**Material to process:**
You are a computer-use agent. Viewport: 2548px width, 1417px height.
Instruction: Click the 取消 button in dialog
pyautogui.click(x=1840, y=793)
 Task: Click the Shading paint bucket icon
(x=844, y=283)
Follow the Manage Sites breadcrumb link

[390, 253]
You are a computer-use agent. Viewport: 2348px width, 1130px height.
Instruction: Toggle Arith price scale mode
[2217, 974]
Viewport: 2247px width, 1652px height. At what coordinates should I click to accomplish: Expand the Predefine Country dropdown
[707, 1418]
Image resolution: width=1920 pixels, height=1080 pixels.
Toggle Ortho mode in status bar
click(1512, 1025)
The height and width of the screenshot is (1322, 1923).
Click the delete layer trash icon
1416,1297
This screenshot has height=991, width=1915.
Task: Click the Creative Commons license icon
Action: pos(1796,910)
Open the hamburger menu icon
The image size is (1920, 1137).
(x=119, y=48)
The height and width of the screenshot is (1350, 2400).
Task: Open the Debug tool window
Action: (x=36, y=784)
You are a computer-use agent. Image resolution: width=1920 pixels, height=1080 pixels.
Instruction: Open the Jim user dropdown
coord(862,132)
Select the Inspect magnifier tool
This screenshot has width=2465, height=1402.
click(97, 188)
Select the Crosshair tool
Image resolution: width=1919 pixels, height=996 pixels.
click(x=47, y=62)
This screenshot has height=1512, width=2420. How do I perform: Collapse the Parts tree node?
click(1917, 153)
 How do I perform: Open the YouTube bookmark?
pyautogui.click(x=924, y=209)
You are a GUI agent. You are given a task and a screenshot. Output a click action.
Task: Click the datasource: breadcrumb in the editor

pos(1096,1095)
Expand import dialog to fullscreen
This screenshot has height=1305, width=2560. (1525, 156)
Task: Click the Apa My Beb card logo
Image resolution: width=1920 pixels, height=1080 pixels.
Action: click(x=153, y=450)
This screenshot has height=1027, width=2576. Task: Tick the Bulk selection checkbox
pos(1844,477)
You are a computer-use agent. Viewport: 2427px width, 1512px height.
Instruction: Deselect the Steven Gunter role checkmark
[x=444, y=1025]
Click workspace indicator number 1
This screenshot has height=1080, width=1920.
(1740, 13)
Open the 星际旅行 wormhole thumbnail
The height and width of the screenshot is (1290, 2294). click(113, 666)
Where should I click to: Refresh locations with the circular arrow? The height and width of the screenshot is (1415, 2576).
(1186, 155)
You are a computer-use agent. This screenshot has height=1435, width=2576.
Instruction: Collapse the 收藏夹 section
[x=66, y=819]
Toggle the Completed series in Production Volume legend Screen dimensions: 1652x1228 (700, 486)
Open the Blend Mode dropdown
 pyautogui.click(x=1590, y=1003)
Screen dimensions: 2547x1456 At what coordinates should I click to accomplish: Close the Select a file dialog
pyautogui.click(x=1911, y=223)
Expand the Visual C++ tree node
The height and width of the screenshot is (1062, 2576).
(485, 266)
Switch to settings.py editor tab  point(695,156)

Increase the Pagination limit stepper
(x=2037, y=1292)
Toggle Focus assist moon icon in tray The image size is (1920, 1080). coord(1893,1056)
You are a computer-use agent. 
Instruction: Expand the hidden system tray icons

**Task to complete:**
Exactly reproduce the entries in their entirety.

**Response for this exercise:**
You are a computer-use agent. Viewport: 2548px width, 1417px height.
Instruction: Click the 取消 button in dialog
pyautogui.click(x=1840, y=793)
 Task: Click the Shading paint bucket icon
(x=844, y=283)
Follow the Manage Sites breadcrumb link

[390, 253]
You are a computer-use agent. Viewport: 2348px width, 1130px height.
Instruction: Toggle Arith price scale mode
[2217, 974]
Viewport: 2247px width, 1652px height. At what coordinates should I click to accomplish: Expand the Predefine Country dropdown
[707, 1418]
Image resolution: width=1920 pixels, height=1080 pixels.
Toggle Ortho mode in status bar
click(1512, 1025)
The height and width of the screenshot is (1322, 1923).
Click the delete layer trash icon
1416,1297
This screenshot has height=991, width=1915.
Task: Click the Creative Commons license icon
Action: pos(1796,910)
Open the hamburger menu icon
The image size is (1920, 1137).
(x=119, y=48)
The height and width of the screenshot is (1350, 2400).
Task: Open the Debug tool window
Action: (x=36, y=784)
You are a computer-use agent. Image resolution: width=1920 pixels, height=1080 pixels.
Instruction: Open the Jim user dropdown
coord(862,132)
Select the Inspect magnifier tool
This screenshot has width=2465, height=1402.
click(97, 188)
Select the Crosshair tool
Image resolution: width=1919 pixels, height=996 pixels.
click(x=47, y=62)
This screenshot has height=1512, width=2420. How do I perform: Collapse the Parts tree node?
click(1917, 153)
 How do I perform: Open the YouTube bookmark?
pyautogui.click(x=924, y=209)
You are a GUI agent. You are given a task and a screenshot. Output a click action.
Task: Click the datasource: breadcrumb in the editor

pos(1096,1095)
Expand import dialog to fullscreen
This screenshot has height=1305, width=2560. (1525, 156)
Task: Click the Apa My Beb card logo
Image resolution: width=1920 pixels, height=1080 pixels.
Action: click(x=153, y=450)
This screenshot has height=1027, width=2576. Task: Tick the Bulk selection checkbox
pos(1844,477)
You are a computer-use agent. Viewport: 2427px width, 1512px height.
Instruction: Deselect the Steven Gunter role checkmark
[x=444, y=1025]
Click workspace indicator number 1
This screenshot has height=1080, width=1920.
(1740, 13)
Open the 星际旅行 wormhole thumbnail
The height and width of the screenshot is (1290, 2294). click(113, 666)
Where should I click to: Refresh locations with the circular arrow? The height and width of the screenshot is (1415, 2576).
(1186, 155)
You are a computer-use agent. This screenshot has height=1435, width=2576.
Instruction: Collapse the 收藏夹 section
[x=66, y=819]
Toggle the Completed series in Production Volume legend Screen dimensions: 1652x1228 (700, 486)
Open the Blend Mode dropdown
 pyautogui.click(x=1590, y=1003)
Screen dimensions: 2547x1456 At what coordinates should I click to accomplish: Close the Select a file dialog
pyautogui.click(x=1911, y=223)
Expand the Visual C++ tree node
The height and width of the screenshot is (1062, 2576).
(485, 266)
Switch to settings.py editor tab  point(695,156)

Increase the Pagination limit stepper
(x=2037, y=1292)
Toggle Focus assist moon icon in tray The image size is (1920, 1080). coord(1893,1056)
You are a computer-use agent. 
Instruction: Expand the hidden system tray icons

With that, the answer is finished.